From 57 to 62 between 2014 and 2024. Five years gained in a decade - twice as fast as the Sub-Saharan average. The gap with France remains 21 years. With the regional average: 0.7 years, and Côte d'Ivoire is below it.

A country with the highest GDP per capita in the group, still below the regional average in life expectancy. This is not a verdict. It is an open question: where does the money go, and who benefits in health terms?

What the data points to as concrete levers: train more nurses and midwives, extend care beyond Abidjan, sustainably fund universal health coverage. Côte d'Ivoire has shown it can reach its health targets when they are quantified and tracked. The 2030 physician target is proof.

To remember

The 2030 physician target was reached in 2023 - seven years early. When Côte d'Ivoire sets a quantified health goal, it delivers. The next step (4.45 health workers per 1,000 for universal coverage) is a different scale. But the pace of the past decade says it is achievable.

Analysis published at klomenayeo.com


Methodology

Sources and notes

All figures come from the World Bank (WHO Global Health Workforce Statistics, UN inter-agency estimates for mortality). French physician data uses the OECD 2023 reference (3.4/1,000), more recent than the World Bank value available (3.28, 2022).

Two values are presented for CI maternal mortality: 359 (UN modeled estimate, same methodology as all comparators) and 385 (national HMIS statistics from the Ministry). The gap between the two methods is documented and expected.

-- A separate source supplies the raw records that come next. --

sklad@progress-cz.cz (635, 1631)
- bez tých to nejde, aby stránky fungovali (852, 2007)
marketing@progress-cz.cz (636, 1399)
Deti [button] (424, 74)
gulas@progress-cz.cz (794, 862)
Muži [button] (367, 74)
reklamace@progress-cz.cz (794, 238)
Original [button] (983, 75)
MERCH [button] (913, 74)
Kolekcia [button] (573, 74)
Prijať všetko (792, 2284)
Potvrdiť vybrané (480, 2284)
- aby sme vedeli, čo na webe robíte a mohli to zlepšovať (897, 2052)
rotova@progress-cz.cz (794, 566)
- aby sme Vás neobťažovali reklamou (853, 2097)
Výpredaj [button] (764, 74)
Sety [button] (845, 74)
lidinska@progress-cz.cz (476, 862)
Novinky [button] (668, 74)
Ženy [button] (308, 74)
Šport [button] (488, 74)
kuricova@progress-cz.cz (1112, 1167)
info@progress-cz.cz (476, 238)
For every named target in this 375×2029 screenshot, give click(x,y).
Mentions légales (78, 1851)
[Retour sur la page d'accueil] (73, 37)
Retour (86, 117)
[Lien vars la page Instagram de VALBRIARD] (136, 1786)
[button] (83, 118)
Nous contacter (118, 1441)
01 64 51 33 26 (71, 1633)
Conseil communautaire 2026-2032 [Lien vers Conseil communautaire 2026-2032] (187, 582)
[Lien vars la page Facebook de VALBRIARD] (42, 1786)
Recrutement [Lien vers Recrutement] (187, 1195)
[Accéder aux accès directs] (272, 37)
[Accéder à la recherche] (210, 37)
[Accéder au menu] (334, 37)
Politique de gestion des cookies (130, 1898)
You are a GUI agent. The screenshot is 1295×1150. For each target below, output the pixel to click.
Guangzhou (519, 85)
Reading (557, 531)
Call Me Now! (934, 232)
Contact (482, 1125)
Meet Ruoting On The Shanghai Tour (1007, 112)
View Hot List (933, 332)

Ghana's physician data (0.27/1,000, 2023) shows a significant variation from 2022 (0.14/1,000). This revision has been incorporated into the World Bank database and is retained as-is for source consistency. It is noted in the chart.

FCFA conversions: an indicative rate of 1 USD = 600 FCFA is used throughout this report (June 2026). The CFA franc is pegged to the euro (1 EUR = 655.957 XOF); the USD/FCFA rate therefore varies with the EUR/USD exchange rate.

Collection: World Bank API (World Development Indicators). Analysis and visualization: natBI / klomenayeo.com - June 2026.